Öyle ya da böyle burjuva değişim süreci ister siyasi ve ideolojik hegemonyanın tesisi olarak ister zor yoluyla birikim modelinin hayata geçirilmesi olarak gerçekleşsin, orta ve uzun vadede sol-sosyalist hareket açısından nasıl bir durum yaratır? Ve sol-sosyalist hareket bu durumda nasıl bir hazırlık yapmalı?
Bugün, en önemli ihtiyaç faşizme meyyal tek adam rejiminden kurtulmak. Görünen o ki, eğer olağanüstü gelişmeler olmazsa, yerine geçecek olan bir burjuva restorasyon hükümeti. Kutlanacak şey Millet İttifakı’nın gelişi değil tek adam rejiminin gidişi olmalıdır. Öte yandan, bu dönüşüm sürecinin kendisi ve sonucu, işçi ve halk hareketi açısından yeni bir mücadele döneminin de başlangıcı olabilir.
Türkiye’nin özgünlüğü neoliberal dönüşümün sosyo-ekonomik dönüşümle çakışmasıdır. AKP’nin iktidara geldiği 2002 yılında köyde yaşayanlar toplam nüfusun %35’iydi, bugün resmi olarak %6,8’i (gerçekte %15’e yakın). Tarım istihdamı toplam istihdamın %35’iydi, bugün %15,7’si. İstihdamın %45’i küçük mülk sahibi ve kendi hesabına çalışandı, bugün bu nüfusun büyük kısmı mülksüzleşti ve %25’e kadar düştü. Dolayısıyla, günümüz Türkiye’sinde, nüfusun çok daha büyük bir bölümü kentlerde, yani metalaşmış mekanlarda yaşıyor ve ücret gelirine bağımlı. İstihdamın %70’ine yakını işçi. Geçmişe kıyasla çok daha ağır koşullarda çalışıyor. Daha eğitimli, buna rağmen daha düşük ücretli ve güvencesiz. En büyük zaafı örgütsüzlük. AKP’nin ilk yıllarında, düşük faizli borçlanma ile tolere edebildiği bu yeni toplum ve kentli işçi sınıfı gerçekliği bugün kendini çok daha güçlü bir biçimde dayatıyor. Bunu insanca yaşayacak ücret talebinde, iş yoğunluğu ve baskısına karşı içten içe biriken gerilimde, yeni örgütlenme girişimlerinde, güvencesizliğe ve geleceksizliğe yükselen öfkede, eşitsizliğe karşı ortaokul öğrencilerine kadar uzanan haykırışlarda görebiliriz. Bu gerçeklikte, burjuvazinin az çok istikrarlı bir siyasal hegemonya inşa edebilmesi oldukça zor. Çünkü, bu hegemonyayı istikrarlı kılacak ekonomik olanaklar Türkiye’de pek de mevcut değil.
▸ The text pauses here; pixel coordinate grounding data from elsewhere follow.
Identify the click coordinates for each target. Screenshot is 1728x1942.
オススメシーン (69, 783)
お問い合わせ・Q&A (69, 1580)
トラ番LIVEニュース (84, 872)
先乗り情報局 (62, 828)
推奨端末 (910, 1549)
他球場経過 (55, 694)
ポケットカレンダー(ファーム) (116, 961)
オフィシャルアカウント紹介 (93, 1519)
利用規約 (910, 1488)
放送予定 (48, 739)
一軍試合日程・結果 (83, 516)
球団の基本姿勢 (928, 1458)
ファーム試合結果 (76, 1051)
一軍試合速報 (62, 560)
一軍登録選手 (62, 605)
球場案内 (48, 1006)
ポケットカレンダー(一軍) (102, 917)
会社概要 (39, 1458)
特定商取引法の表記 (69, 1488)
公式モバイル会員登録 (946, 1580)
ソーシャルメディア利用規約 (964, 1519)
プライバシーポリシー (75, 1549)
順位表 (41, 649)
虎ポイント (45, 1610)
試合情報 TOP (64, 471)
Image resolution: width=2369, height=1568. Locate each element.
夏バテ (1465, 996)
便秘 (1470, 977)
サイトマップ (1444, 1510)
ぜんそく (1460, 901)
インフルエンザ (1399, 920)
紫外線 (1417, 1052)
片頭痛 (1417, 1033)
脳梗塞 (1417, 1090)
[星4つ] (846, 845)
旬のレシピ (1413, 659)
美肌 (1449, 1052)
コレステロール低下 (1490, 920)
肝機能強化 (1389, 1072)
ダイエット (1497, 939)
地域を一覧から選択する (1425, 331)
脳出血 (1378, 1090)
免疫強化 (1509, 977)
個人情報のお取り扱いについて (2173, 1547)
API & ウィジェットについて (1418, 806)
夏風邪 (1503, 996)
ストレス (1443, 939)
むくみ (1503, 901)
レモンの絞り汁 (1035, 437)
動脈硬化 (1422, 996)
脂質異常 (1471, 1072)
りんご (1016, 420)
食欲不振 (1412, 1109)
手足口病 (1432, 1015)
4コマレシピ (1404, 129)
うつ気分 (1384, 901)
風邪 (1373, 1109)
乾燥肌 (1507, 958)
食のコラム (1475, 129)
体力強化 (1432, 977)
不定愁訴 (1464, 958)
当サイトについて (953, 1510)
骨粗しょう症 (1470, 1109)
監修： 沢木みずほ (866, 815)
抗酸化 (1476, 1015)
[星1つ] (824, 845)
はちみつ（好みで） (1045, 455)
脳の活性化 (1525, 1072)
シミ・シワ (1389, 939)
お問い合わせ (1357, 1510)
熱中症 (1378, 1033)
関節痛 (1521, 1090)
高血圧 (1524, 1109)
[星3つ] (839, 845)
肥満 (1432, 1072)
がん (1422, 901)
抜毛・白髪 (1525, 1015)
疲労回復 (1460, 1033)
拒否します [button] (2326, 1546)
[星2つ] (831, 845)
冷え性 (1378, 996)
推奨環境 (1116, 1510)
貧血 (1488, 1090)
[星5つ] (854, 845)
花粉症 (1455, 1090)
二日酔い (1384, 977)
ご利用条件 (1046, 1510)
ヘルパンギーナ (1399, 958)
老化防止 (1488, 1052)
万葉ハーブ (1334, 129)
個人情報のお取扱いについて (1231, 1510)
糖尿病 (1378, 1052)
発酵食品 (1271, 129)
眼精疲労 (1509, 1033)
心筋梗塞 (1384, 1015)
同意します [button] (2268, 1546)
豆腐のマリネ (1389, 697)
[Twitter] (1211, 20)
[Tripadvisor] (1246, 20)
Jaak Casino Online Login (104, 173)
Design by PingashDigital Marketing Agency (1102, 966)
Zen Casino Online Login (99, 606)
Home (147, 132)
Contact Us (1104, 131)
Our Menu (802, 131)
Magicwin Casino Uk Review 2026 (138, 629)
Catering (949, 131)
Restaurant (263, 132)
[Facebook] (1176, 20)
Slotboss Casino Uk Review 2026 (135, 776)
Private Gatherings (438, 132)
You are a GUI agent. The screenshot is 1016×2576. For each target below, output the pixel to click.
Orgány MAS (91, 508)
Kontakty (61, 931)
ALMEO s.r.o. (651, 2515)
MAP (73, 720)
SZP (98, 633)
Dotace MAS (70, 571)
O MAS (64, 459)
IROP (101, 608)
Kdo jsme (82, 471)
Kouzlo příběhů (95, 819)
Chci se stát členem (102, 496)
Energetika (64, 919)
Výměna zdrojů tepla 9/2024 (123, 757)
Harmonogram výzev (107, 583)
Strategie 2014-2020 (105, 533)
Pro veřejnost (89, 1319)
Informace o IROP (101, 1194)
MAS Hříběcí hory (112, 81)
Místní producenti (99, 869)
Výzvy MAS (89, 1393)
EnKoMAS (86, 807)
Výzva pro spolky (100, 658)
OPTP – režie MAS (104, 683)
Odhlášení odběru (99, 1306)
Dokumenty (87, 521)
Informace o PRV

Sadece ekonomik açıdan değil hak ve özgürlük talebi de gelecek yılların siyasetinde karşılık bulacaktır. Bu eğilimlerin sosyal liberalizmle massedilmesi, neo-faşizmle yakınlaşması ya da devrimci bir strateji ile buluşması ise sosyalistler açısından siyasal mücadelenin konusudur. Yeni dönemin büyük fırsatı bu yeni toplumsal zeminde yatıyor. Gelecek mücadele döngüsünün sınıfsal rengi çok daha güçlü olacaktır.